Parts of the exercise -
[a] In the post on withholding exercise solutions, how many midterm examinations does a traditional course typically have?
[b] Set down the part of the post on withholding exercise solutions from "But first, in" up to and including "Tradition, tradition!".

Passage provided -
━━━━━━

Could you have the answers to the exercises somewhere? It was hard to know if you did it right when there were no answers.

I understand the point of exercises, but to me without solutions they don’t really help. Going to the professors and TAs all the time isn’t very appealing to know if we have done the problem correctly.

My goal in writing this post is to justify my decision to withhold solutions to exercises, by way of introducing inquiry-based learning and discussing some of the research surrounding its effectiveness for teaching mathematics.

But first, in keeping with the principle of ‘if it ain’t broke, don’t fix it’, I should motivate the need to transition away from the traditional teaching model.

Tradition, tradition!

In a traditional undergraduate mathematics course, new material is delivered to students during class time by means of lecture—some courses include additional sessions where an instructor or teaching assistant demonstrates some examples or reviews some concepts. There might or might not be an accompanying textbook, where students can look up definitions, precise statements of theorems and fully fleshed-out proofs.

Assessment is typically by means of regular problem sheets,  a small number (0 to 3) of midterm examinations and a final exam; there might also be quizzes during class time. A student’s grade in the course is usually computed by taking some kind of weighted average of their scores on individual assessments (e.g. 20% homework average, 10% quiz average, 20% midterm 1 score, 20% midterm 2 score, 30% final exam score).

━━━━━━

Data excerpts -
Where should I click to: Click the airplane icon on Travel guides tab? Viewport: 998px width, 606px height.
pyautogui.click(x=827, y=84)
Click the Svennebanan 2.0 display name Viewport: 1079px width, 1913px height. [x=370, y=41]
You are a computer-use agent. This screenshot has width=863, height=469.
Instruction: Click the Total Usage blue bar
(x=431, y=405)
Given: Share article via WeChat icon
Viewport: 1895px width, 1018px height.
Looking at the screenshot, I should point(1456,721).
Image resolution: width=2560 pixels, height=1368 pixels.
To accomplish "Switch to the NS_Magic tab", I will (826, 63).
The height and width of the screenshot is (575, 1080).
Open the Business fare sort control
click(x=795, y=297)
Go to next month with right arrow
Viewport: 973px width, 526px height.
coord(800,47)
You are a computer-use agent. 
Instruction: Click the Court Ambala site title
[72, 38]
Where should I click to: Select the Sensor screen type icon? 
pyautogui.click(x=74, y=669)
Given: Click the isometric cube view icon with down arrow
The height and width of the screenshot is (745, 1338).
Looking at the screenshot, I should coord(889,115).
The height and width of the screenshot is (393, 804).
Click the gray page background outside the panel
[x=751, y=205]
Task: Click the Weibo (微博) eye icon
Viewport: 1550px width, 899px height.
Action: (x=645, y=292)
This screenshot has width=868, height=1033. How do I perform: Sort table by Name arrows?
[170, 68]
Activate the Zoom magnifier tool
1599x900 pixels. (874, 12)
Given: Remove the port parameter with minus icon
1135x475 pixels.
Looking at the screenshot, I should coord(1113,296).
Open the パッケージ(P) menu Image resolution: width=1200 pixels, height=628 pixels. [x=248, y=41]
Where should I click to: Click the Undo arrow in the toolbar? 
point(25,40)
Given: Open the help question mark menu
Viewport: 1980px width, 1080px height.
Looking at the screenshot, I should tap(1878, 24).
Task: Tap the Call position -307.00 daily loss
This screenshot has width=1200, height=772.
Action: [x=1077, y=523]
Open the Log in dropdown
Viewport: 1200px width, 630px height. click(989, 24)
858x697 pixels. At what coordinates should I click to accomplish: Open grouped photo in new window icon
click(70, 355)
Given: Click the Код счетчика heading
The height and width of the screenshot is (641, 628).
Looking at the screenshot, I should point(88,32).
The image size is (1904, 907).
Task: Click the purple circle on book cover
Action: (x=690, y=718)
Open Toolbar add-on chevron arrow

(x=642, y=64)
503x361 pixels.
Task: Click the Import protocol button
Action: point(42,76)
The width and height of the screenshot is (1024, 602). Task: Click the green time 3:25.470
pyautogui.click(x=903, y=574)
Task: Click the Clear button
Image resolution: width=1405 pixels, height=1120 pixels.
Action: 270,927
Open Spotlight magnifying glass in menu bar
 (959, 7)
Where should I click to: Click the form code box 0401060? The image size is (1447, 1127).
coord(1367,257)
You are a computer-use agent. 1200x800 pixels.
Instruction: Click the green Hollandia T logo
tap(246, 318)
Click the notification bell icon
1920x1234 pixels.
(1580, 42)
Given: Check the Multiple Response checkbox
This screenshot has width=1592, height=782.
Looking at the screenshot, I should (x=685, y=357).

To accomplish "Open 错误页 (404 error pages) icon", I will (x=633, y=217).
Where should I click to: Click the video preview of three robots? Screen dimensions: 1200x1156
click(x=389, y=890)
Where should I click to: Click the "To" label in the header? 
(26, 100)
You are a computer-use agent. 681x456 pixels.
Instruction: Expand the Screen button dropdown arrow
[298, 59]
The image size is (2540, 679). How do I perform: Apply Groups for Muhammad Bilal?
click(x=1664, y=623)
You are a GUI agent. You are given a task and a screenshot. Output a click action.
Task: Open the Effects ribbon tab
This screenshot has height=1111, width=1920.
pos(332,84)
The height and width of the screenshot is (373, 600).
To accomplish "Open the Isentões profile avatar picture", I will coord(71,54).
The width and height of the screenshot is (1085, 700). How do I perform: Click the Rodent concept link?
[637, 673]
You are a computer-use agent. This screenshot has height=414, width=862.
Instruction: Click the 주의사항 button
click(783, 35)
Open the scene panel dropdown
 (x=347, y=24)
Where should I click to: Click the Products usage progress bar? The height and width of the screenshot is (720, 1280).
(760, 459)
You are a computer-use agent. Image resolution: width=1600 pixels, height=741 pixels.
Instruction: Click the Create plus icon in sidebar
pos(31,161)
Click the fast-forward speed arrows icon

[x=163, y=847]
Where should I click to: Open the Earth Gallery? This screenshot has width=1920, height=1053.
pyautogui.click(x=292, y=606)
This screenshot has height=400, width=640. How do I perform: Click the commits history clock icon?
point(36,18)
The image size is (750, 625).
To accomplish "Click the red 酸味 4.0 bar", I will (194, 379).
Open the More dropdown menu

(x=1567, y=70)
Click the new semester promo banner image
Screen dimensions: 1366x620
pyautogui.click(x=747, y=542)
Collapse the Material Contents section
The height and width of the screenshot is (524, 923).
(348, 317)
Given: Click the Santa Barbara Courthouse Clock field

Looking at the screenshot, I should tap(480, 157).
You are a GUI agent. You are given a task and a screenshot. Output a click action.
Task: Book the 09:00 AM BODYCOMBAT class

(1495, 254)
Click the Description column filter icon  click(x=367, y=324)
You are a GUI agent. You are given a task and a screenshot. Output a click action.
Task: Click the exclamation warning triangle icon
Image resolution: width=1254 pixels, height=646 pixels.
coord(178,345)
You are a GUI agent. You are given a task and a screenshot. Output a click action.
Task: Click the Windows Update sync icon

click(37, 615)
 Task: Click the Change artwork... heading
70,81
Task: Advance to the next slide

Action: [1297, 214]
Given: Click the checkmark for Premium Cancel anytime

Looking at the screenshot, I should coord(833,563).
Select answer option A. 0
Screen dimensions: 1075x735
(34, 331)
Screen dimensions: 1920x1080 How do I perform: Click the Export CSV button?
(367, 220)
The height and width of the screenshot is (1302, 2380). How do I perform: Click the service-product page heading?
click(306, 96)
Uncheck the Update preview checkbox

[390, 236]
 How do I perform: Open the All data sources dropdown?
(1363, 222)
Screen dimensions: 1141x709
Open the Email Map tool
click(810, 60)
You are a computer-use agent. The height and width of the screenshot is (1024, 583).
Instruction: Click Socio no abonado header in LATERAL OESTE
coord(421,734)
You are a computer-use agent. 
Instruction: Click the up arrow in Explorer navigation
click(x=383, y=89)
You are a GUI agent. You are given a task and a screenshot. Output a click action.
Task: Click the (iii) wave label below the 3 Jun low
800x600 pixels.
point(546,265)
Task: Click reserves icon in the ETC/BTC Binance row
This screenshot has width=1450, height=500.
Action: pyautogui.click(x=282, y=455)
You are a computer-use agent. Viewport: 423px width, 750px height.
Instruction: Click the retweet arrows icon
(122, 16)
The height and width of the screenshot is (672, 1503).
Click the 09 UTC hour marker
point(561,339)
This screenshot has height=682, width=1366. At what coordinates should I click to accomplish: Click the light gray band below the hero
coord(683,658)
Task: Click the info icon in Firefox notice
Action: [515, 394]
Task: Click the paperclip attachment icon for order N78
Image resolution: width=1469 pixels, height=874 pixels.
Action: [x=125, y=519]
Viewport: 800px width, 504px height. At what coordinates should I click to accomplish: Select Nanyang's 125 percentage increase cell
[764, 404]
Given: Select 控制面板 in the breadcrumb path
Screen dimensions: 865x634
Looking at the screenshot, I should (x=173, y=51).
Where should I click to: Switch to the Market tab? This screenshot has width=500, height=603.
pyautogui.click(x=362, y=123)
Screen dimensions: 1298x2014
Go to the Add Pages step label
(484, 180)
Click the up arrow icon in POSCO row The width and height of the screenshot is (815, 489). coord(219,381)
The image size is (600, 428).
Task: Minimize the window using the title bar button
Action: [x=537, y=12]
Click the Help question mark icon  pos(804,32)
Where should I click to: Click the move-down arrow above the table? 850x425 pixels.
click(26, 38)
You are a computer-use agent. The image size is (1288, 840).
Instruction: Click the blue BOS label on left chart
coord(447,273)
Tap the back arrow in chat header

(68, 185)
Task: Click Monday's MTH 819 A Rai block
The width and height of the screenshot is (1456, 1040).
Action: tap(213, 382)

━━━━━━

Outputs -
[a] A small number, from 0 to 3.

[b]
But first, in keeping with the principle of ‘if it ain’t broke, don’t fix it’, I should motivate the need to transition away from the traditional teaching model.

Tradition, tradition!